#### TRY IT
Using the data below, repeat all of it precisely.

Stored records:
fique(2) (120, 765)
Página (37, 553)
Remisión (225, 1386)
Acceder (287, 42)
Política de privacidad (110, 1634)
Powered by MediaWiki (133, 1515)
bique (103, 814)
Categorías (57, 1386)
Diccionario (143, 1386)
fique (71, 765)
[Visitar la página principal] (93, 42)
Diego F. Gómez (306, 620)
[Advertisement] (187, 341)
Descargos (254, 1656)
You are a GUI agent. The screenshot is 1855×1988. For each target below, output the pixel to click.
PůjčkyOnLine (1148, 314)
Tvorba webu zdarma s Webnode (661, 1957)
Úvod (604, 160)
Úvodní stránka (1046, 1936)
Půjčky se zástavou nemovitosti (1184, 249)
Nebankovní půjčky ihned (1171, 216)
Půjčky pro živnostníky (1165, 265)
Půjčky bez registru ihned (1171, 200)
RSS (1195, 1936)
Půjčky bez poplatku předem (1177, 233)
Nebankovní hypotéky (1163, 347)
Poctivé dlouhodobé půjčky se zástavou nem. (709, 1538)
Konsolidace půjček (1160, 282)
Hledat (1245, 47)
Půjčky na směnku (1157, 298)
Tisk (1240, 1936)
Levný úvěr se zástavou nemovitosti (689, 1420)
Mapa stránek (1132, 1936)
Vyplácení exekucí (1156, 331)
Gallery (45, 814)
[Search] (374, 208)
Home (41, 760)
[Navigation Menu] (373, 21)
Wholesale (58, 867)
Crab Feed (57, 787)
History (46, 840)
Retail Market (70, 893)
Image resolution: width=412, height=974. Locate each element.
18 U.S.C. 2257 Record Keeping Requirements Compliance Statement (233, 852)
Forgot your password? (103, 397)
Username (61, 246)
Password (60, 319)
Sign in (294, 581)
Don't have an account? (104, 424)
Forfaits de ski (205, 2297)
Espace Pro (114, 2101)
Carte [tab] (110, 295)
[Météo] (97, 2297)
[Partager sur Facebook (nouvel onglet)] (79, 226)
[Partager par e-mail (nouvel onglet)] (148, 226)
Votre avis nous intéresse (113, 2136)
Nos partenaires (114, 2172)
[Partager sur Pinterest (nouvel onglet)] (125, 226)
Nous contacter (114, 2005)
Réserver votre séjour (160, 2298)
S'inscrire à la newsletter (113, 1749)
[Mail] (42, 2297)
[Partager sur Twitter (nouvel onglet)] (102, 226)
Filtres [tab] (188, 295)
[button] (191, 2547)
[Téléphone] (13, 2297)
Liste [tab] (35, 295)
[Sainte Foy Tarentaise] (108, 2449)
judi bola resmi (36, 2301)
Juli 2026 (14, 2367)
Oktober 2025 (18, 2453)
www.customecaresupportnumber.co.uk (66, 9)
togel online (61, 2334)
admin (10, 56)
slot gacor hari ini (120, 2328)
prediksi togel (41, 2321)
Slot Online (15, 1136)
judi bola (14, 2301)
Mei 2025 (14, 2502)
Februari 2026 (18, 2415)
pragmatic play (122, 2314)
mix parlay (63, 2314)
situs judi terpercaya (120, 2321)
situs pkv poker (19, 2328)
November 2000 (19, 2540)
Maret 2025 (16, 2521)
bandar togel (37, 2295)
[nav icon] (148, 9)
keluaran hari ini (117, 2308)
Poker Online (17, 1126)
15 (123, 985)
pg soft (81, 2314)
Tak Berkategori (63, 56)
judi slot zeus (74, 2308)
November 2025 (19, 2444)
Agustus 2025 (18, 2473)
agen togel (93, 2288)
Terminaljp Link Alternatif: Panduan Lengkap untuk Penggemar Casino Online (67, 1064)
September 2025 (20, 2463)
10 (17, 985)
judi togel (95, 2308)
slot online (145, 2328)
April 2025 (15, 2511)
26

#### SOLUTION
fique(2) (120, 765)
Página (37, 553)
Remisión (225, 1386)
Acceder (287, 42)
Política de privacidad (110, 1634)
Powered by MediaWiki (133, 1515)
bique (103, 814)
Categorías (57, 1386)
Diccionario (143, 1386)
fique (71, 765)
[Visitar la página principal] (93, 42)
Diego F. Gómez (306, 620)
[Advertisement] (187, 341)
Descargos (254, 1656)
You are a GUI agent. The screenshot is 1855×1988. For each target below, output the pixel to click.
PůjčkyOnLine (1148, 314)
Tvorba webu zdarma s Webnode (661, 1957)
Úvod (604, 160)
Úvodní stránka (1046, 1936)
Půjčky se zástavou nemovitosti (1184, 249)
Nebankovní půjčky ihned (1171, 216)
Půjčky pro živnostníky (1165, 265)
Půjčky bez registru ihned (1171, 200)
RSS (1195, 1936)
Půjčky bez poplatku předem (1177, 233)
Nebankovní hypotéky (1163, 347)
Poctivé dlouhodobé půjčky se zástavou nem. (709, 1538)
Konsolidace půjček (1160, 282)
Hledat (1245, 47)
Půjčky na směnku (1157, 298)
Tisk (1240, 1936)
Levný úvěr se zástavou nemovitosti (689, 1420)
Mapa stránek (1132, 1936)
Vyplácení exekucí (1156, 331)
Gallery (45, 814)
[Search] (374, 208)
Home (41, 760)
[Navigation Menu] (373, 21)
Wholesale (58, 867)
Crab Feed (57, 787)
History (46, 840)
Retail Market (70, 893)
Image resolution: width=412, height=974. Locate each element.
18 U.S.C. 2257 Record Keeping Requirements Compliance Statement (233, 852)
Forgot your password? (103, 397)
Username (61, 246)
Password (60, 319)
Sign in (294, 581)
Don't have an account? (104, 424)
Forfaits de ski (205, 2297)
Espace Pro (114, 2101)
Carte [tab] (110, 295)
[Météo] (97, 2297)
[Partager sur Facebook (nouvel onglet)] (79, 226)
[Partager par e-mail (nouvel onglet)] (148, 226)
Votre avis nous intéresse (113, 2136)
Nos partenaires (114, 2172)
[Partager sur Pinterest (nouvel onglet)] (125, 226)
Nous contacter (114, 2005)
Réserver votre séjour (160, 2298)
S'inscrire à la newsletter (113, 1749)
[Mail] (42, 2297)
[Partager sur Twitter (nouvel onglet)] (102, 226)
Filtres [tab] (188, 295)
[button] (191, 2547)
[Téléphone] (13, 2297)
Liste [tab] (35, 295)
[Sainte Foy Tarentaise] (108, 2449)
judi bola resmi (36, 2301)
Juli 2026 (14, 2367)
Oktober 2025 (18, 2453)
www.customecaresupportnumber.co.uk (66, 9)
togel online (61, 2334)
admin (10, 56)
slot gacor hari ini (120, 2328)
prediksi togel (41, 2321)
Slot Online (15, 1136)
judi bola (14, 2301)
Mei 2025 (14, 2502)
Februari 2026 (18, 2415)
pragmatic play (122, 2314)
mix parlay (63, 2314)
situs judi terpercaya (120, 2321)
situs pkv poker (19, 2328)
November 2000 (19, 2540)
Maret 2025 (16, 2521)
bandar togel (37, 2295)
[nav icon] (148, 9)
keluaran hari ini (117, 2308)
Poker Online (17, 1126)
15 (123, 985)
pg soft (81, 2314)
Tak Berkategori (63, 56)
judi slot zeus (74, 2308)
November 2025 (19, 2444)
Agustus 2025 (18, 2473)
agen togel (93, 2288)
Terminaljp Link Alternatif: Panduan Lengkap untuk Penggemar Casino Online (67, 1064)
September 2025 (20, 2463)
10 (17, 985)
judi togel (95, 2308)
slot online (145, 2328)
April 2025 (15, 2511)
26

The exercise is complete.